* [Listed records]
..........

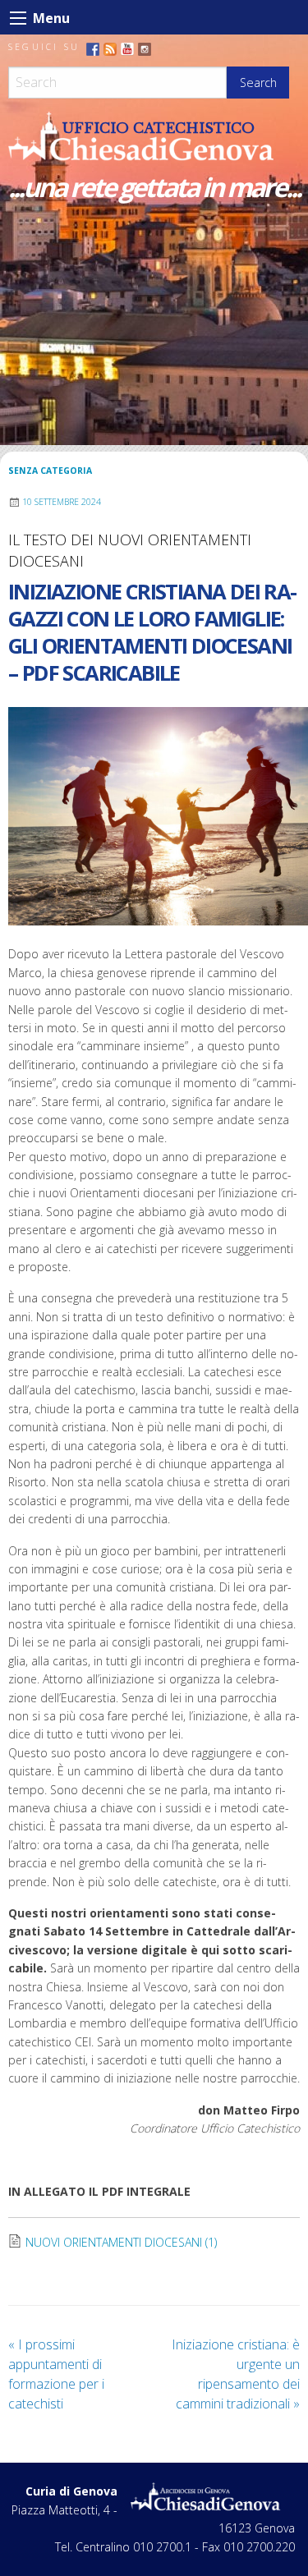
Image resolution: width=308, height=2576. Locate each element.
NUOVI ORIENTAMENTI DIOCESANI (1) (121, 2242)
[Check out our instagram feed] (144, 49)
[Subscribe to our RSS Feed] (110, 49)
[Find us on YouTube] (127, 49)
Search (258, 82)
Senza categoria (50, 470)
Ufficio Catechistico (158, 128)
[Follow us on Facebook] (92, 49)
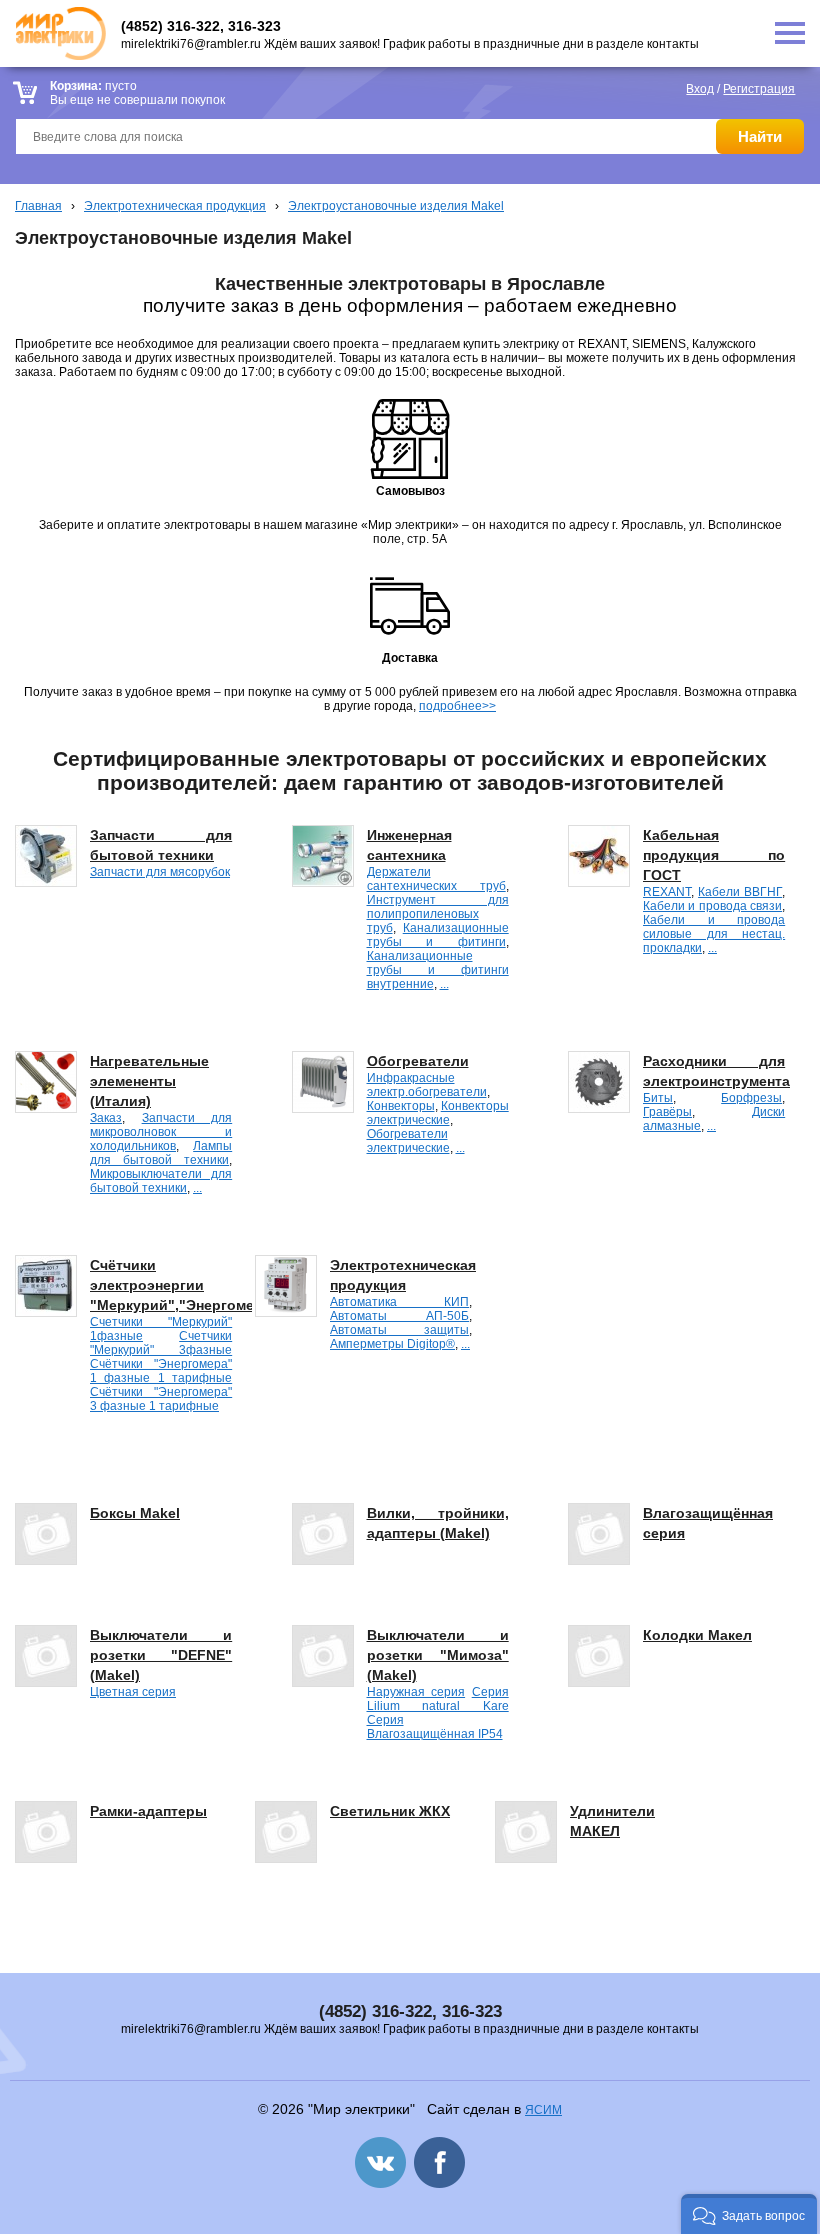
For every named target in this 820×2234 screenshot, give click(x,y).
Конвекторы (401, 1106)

..........

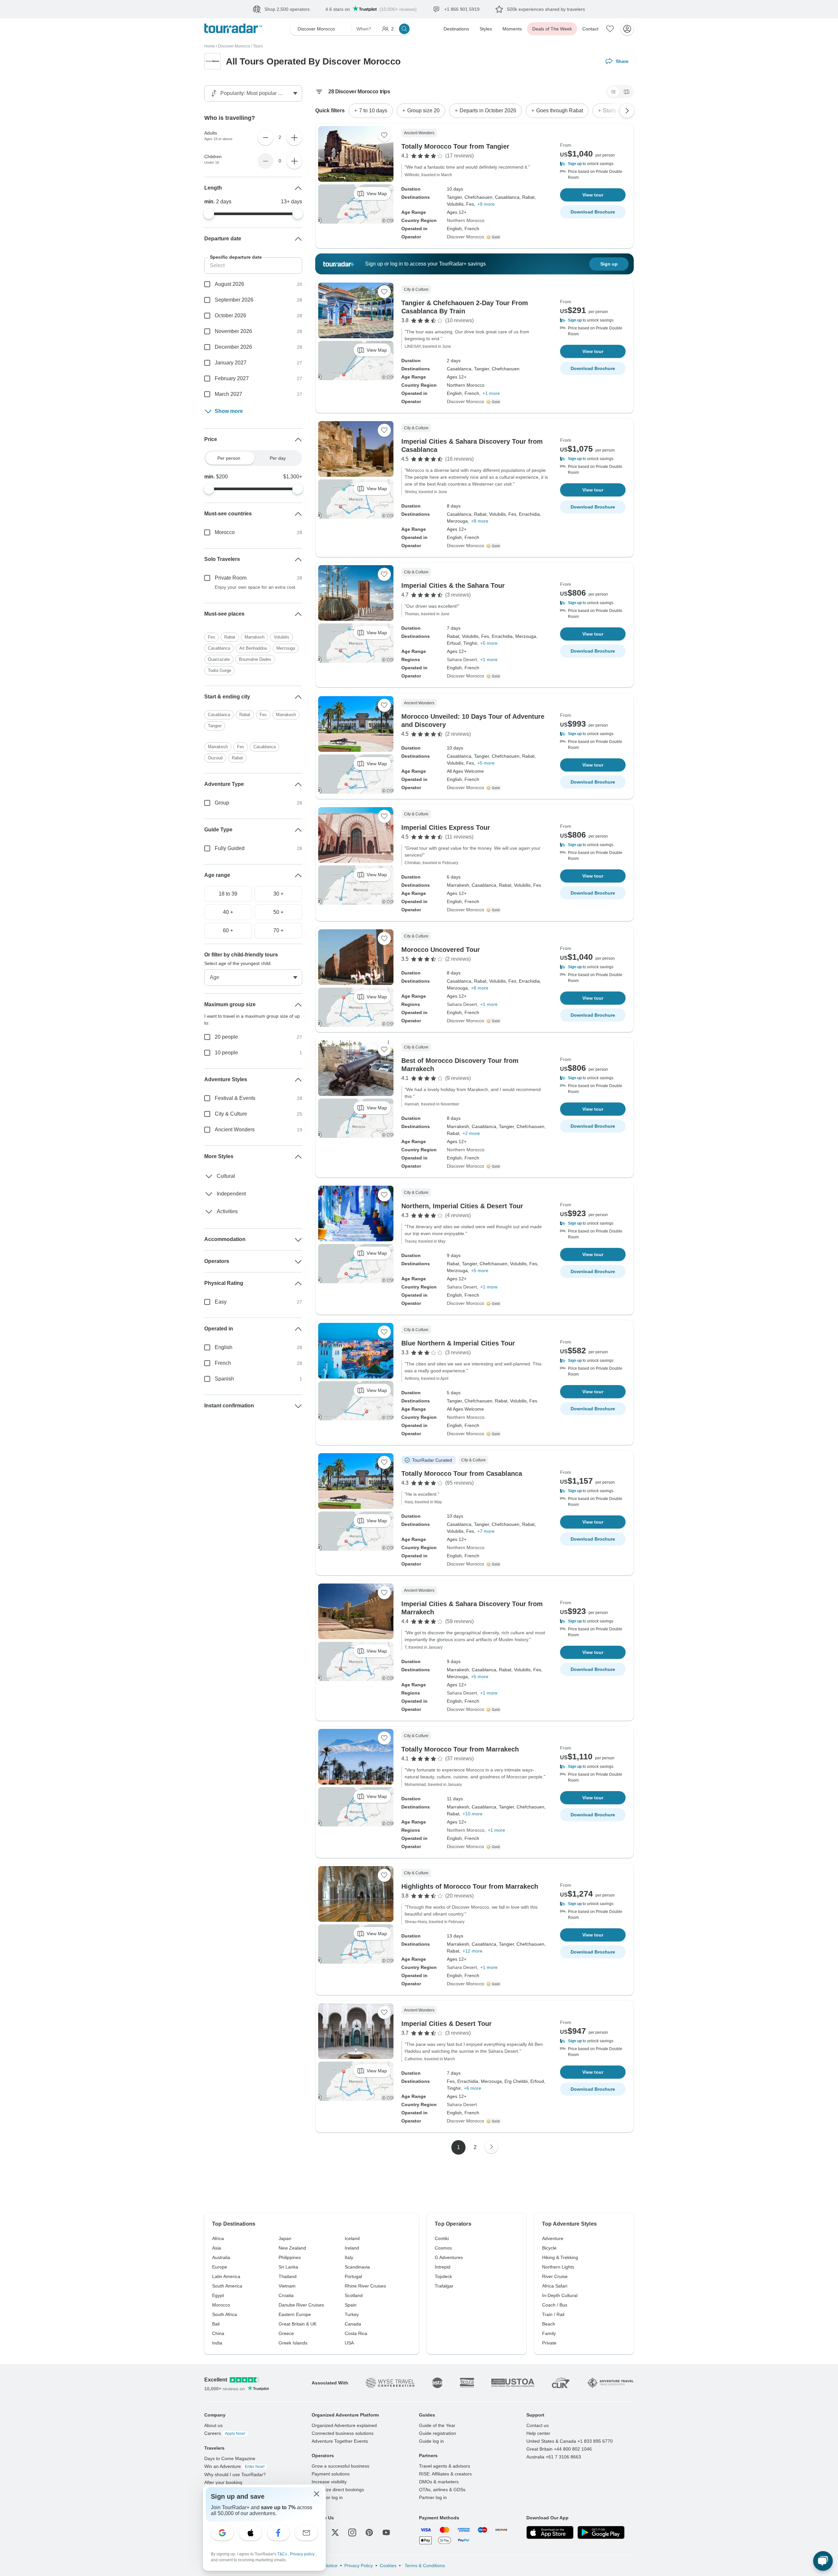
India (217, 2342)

..........

* [Task]
Given the entries above, transcribe exactly the lines from the one holding "[Find us on YouTube] (127, 49)" through the one holding "Конвекторы (401, 1106)"; pictures do not belong in the transcription.

* [Result for this exercise]
[Find us on YouTube] (127, 49)
Search (258, 82)
Senza categoria (50, 470)
Ufficio Catechistico (158, 128)
[Follow us on Facebook] (92, 49)
For every named target in this 820×2234 screenshot, give click(x,y).
Конвекторы (401, 1106)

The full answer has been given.